Given text –

30 November 2025 to 5 December 2025
Building 40
Australia/Sydney timezone
AIP Summer Meeting 2025 - University of Wollongong

Q-PUF: Scalable, Hardware-Based Authentication for Quantum Processors

2 Dec 2025, 11:25
15m
Hope Theatre (Building 40)

Hope Theatre

Building 40

University of Wollongong Northfields Avenue Wollongong NSW 2522
Contributed Oral Quantum Science and Technology Quantum Science and Technology

Speaker

Dr Behnam Tonekaboni (Infleqtion Australia)

Description

Cloud-based quantum computing is transforming how sensitive algorithms are executed, enabling remote access to shared hardware—but also introducing new risks of device impersonation and unauthorized access. We present a hardware-intrinsic authentication scheme based on Quantum Physical Unclonable Functions (Q-PUFs), which exploit fabrication-induced variations in quantum devices to create unclonable hardware fingerprints.

What you have to do –
In the talk listing above, what do Quantum Physical Unclonable Functions exploit to create unclonable hardware fingerprints?

Listed entries –
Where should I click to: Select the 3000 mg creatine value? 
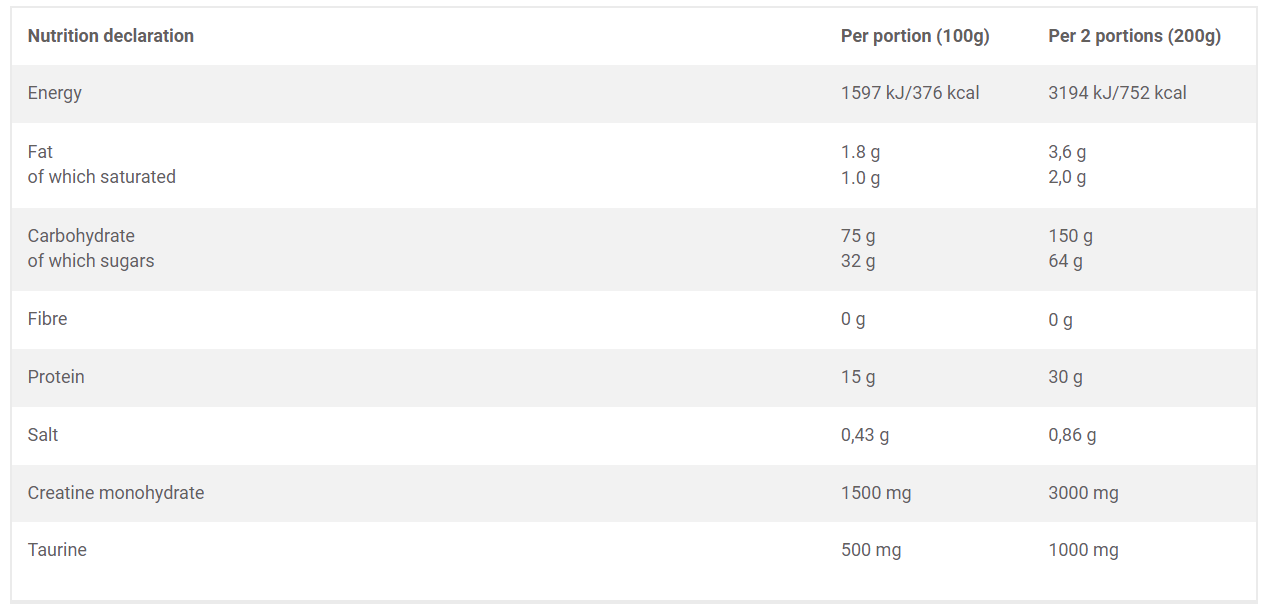pyautogui.click(x=1083, y=493)
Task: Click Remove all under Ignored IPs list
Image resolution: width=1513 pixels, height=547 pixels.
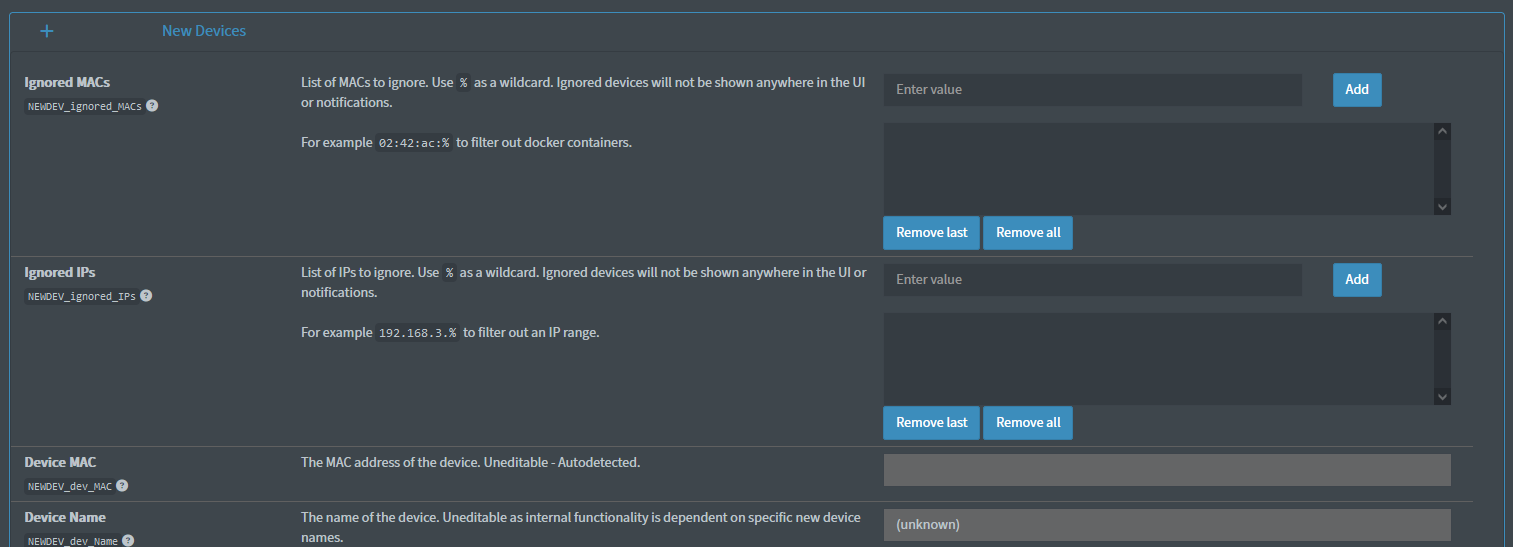Action: (1027, 423)
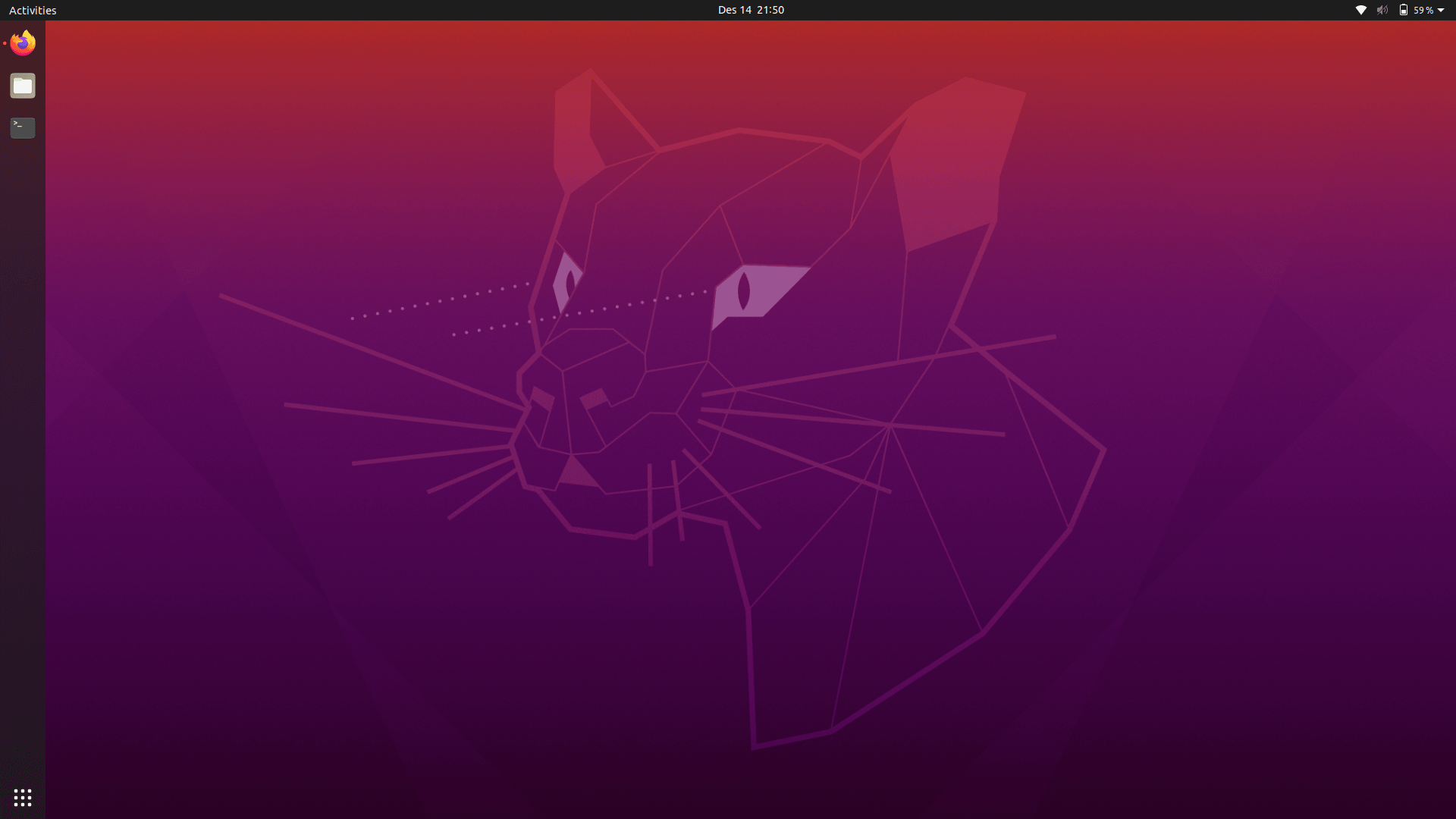
Task: Open the Files manager from the dock
Action: pos(23,86)
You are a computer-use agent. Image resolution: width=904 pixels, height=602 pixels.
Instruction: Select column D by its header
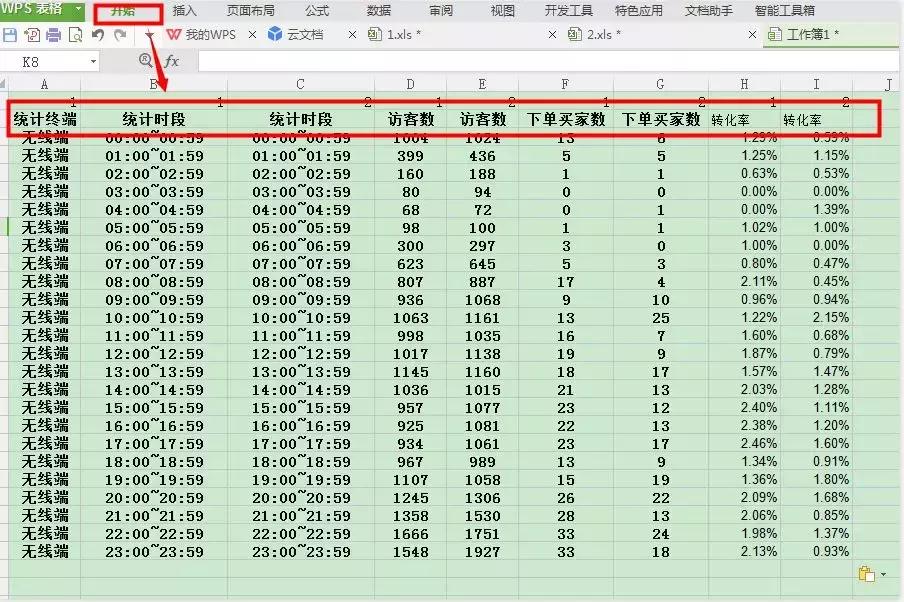pyautogui.click(x=410, y=84)
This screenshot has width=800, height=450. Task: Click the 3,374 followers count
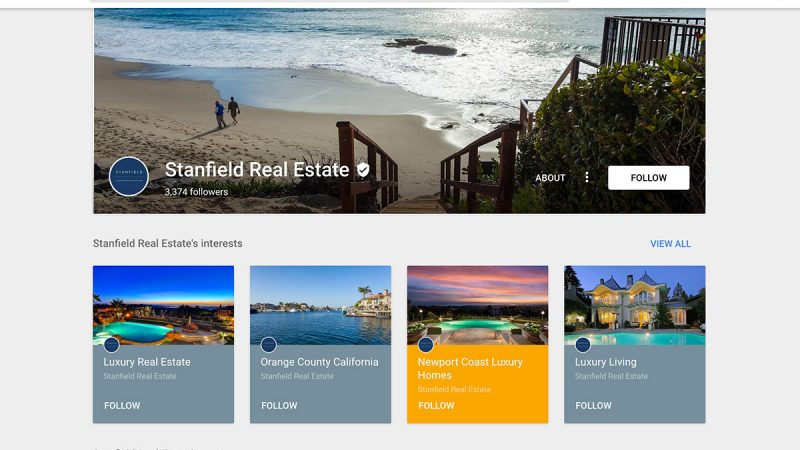click(196, 192)
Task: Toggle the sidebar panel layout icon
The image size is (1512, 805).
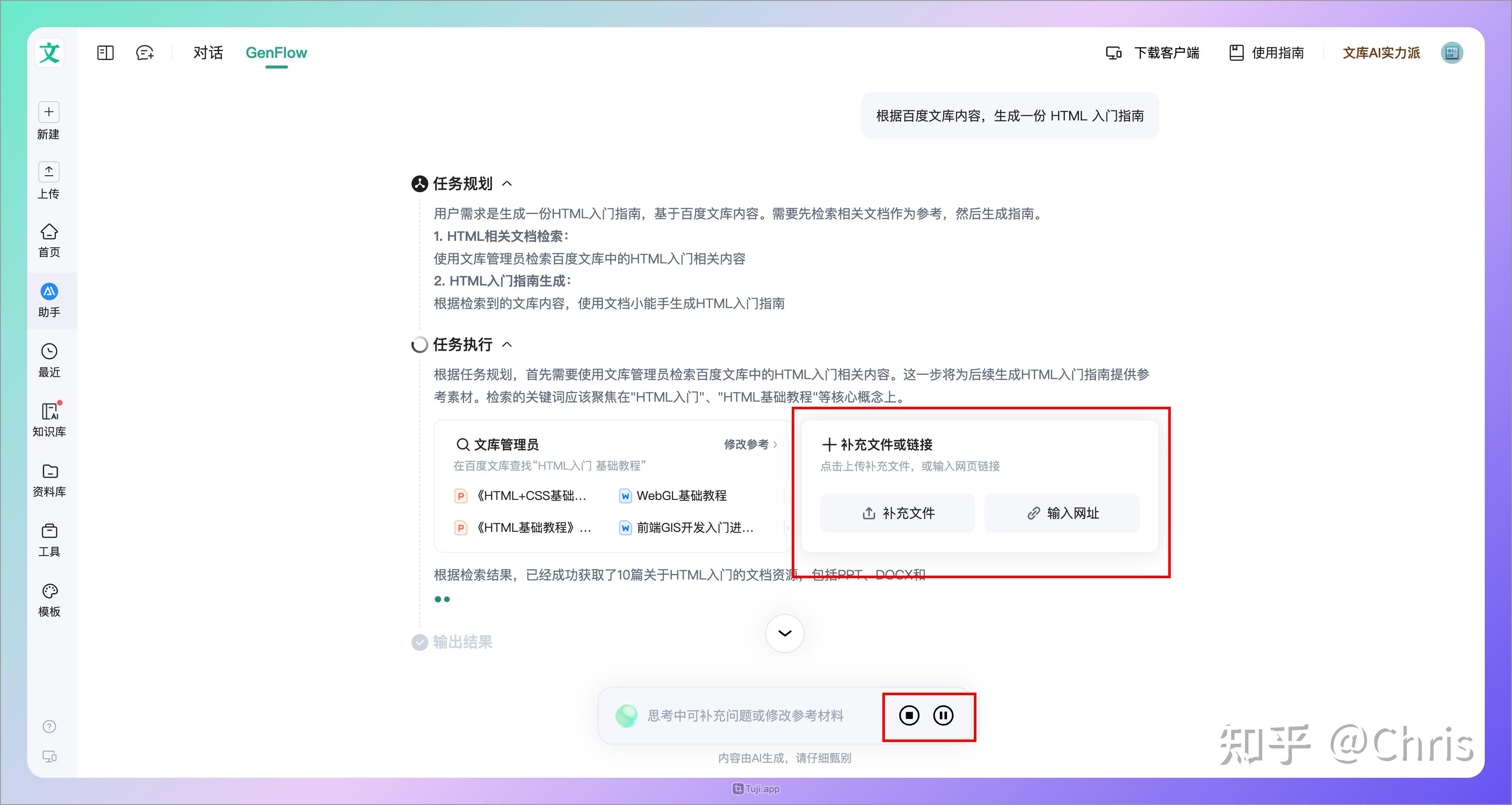Action: 106,53
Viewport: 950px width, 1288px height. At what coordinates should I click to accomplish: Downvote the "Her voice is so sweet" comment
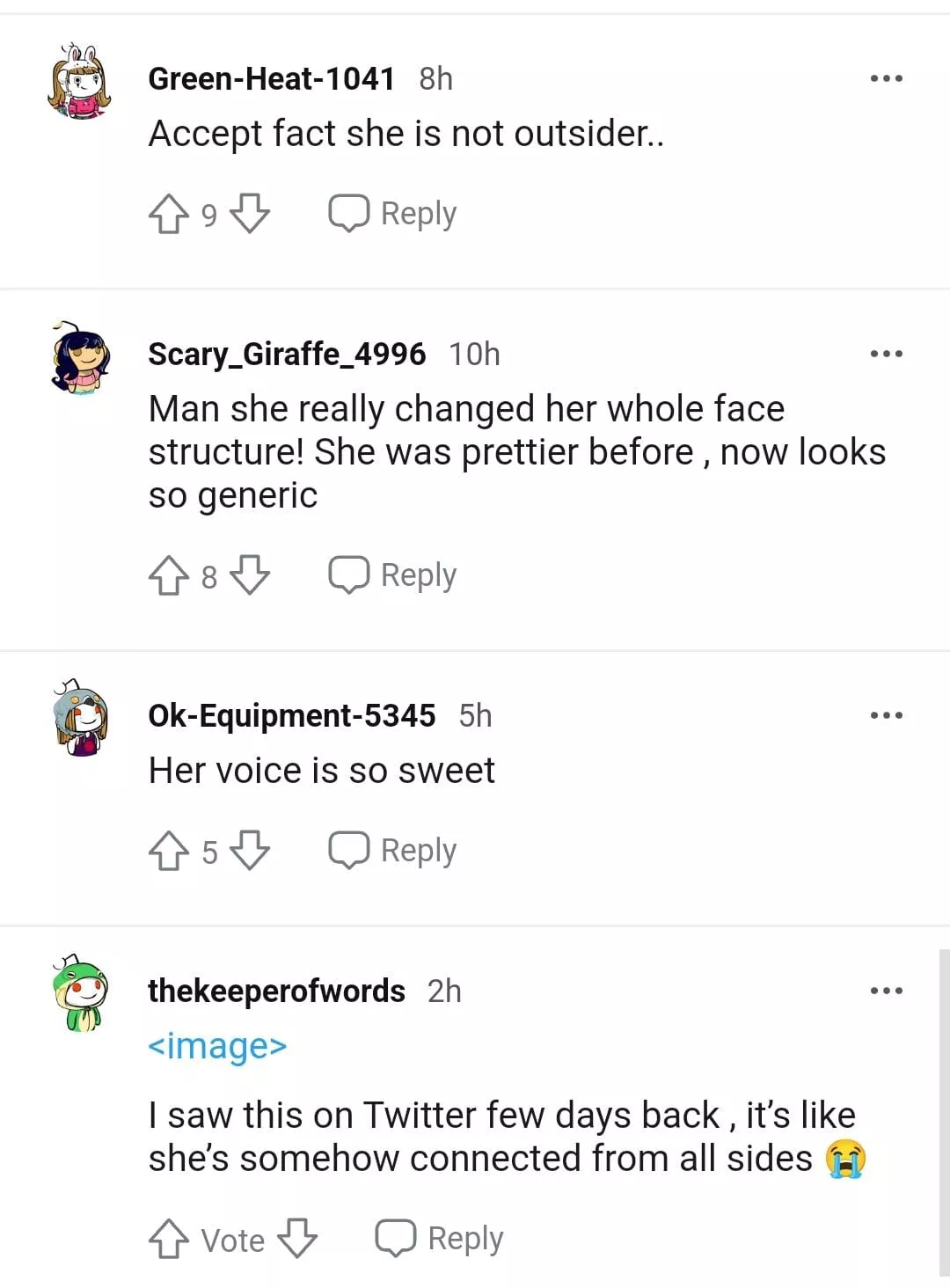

Task output –
They exploit fabrication-induced variations in quantum devices.